Do you wish to buy life insurance online? You are not alone; most Indians have realized the value of life insurance in the aftermath of the COVID-19 outbreak. The coronavirus pandemic has spurred a demand for financial protection for the family. Naturally, life insurance has gained massively, with people looking to beef up their portfolios with this core product. Yet, one dilemma still exists in the minds of several potential customers while planning their investment portfolios. How much coverage is suitable for life insurance? What is the quantum of insurance that one requires?

 

It is crucial to get into the nitty-gritty of calculating personalized life coverage. You can either use online life insurance calculators or take advice from agents. Some use a rule of thumb that states that the annual income has to be multiplied by 10, 15, or 20 to arrive at the suitable coverage amount. Is this the best method? Here is a closer look at the life insurance coverage you should allocate for your investment portfolio.

 

Life Insurance- How much is too much (or less)?
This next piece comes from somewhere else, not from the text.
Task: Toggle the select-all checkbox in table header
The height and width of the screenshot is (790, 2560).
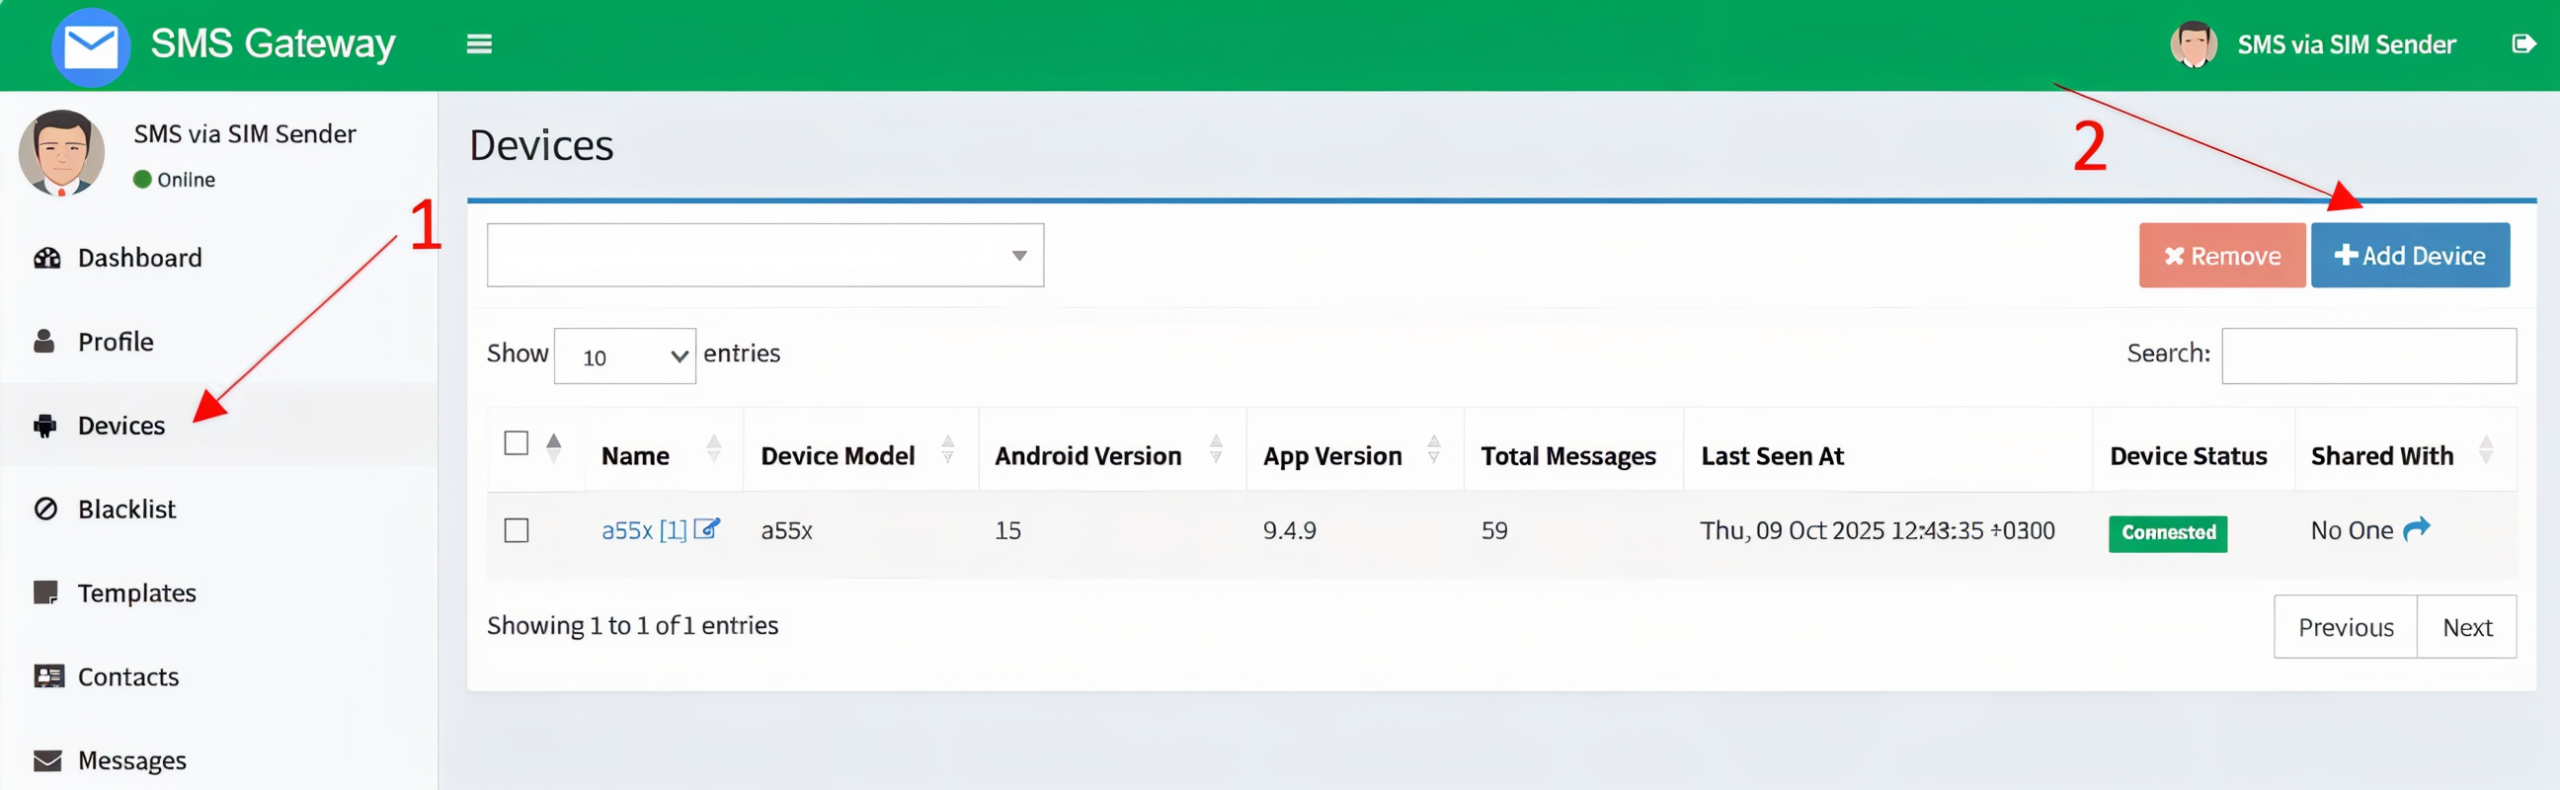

Life insurance is the primary component to include in any portfolio. First, however, you must think about the coverage that you need. You may have multiple life insurance policies without being adequately insured. Alternatively, you may be over-insured too. Sometimes, you may have too little coverage, and it can affect your family negatively in the future.

 

Deciding on the right amount of coverage for your portfolio, keeping your other investment goals in mind, is not always easy. Low life coverage may put a family under financial strain in case of the policyholder’s demise in the future. Yet, getting high coverage also entails paying sizably higher premium amounts. In addition, it may eat into lifestyle costs, other investments, and discretionary spending. So how do you find what is right for you? Here are some pointers worth noting in this regard:

 

  • The sum assured should be adequate to ensure a regular flow of income for the dependents, enabling them to maintain the same lifestyle. Inflation is also a factor to consider here. If there are liabilities, then the calculation should include them too. It may also have money for meeting specific family goals like the higher education of children, weddings, and so on.
  • Some experts feel that the priority should be risk coverage for those with dependents before coming to savings. Analyze your life stage, dependents, risk profile, liabilities, disposable income, and other factors to identify your future requirements. The protection should not just cover future liabilities but also the future income potential of the policyholder.
  • The amount for maintaining living standards can take projected future monthly expenditure (after accounting for inflation) as a foundation. It is the minimum amount that the family needs for the future. The real need is usually 120% of the current amount to cover health-linked costs and inflation.
  • The HLV (Human Life Value) method also helps with the calculation. The amount of insurance to be bought in this system depends on the economic value or what the person will earn over an entire professional journey. The aim is to forecast future income and use a discounting factor, accounting for bank rates and inflation. The current value of the future earnings will be the economic surplus available for all family members without including taxes, existing life insurance premiums, or costs of self-maintenance of the individual. Suppose someone earning Rs. 20,000 each month has personal costs of Rs. 5,000. Then the family will get Rs. 15,000 each month. It comes to Rs. 1,80,000 annually. Now the amount that will generate this figure at a low-risk interest rate is the HLV.
  • Underwriters have a thumb rule where the coverage is a multiple of the policyholder’s yearly income, based on age. Those between 20-30 should choose coverage amounts of 15 times the annual income, and it goes up to 14 times for those between 31-40. People between 41-45 should choose 12 times their annual income as their life coverage, while it is ten times for those in the 46-50 age bracket. People between 51-55 and 56 onwards should choose 8 and 6 times their annual income as their life coverage, respectively.

 

Once you calculate the ideal life coverage for your needs, you should calculate the premium payable for the same and how it fits into your monthly budget. Note that it should not compromise other aspects of your investment portfolio like saving for retirement, accumulating future wealth, maintaining wealth, and investing for short and long-term goals. In that sense, you can have at least 10% of your monthly income for future protection. This category includes both life and health insurance. At the same time, you may opt for endowment or ULIP policies. They offer both investment and insurance. Hence, the ratio may differ in this case.

 

Chalk out a personalized portfolio allocation strategy depending on your future goals, risk appetite, financial status, income, and other considerations. However, do not skimp on insurance coverage if you can help (and afford) it!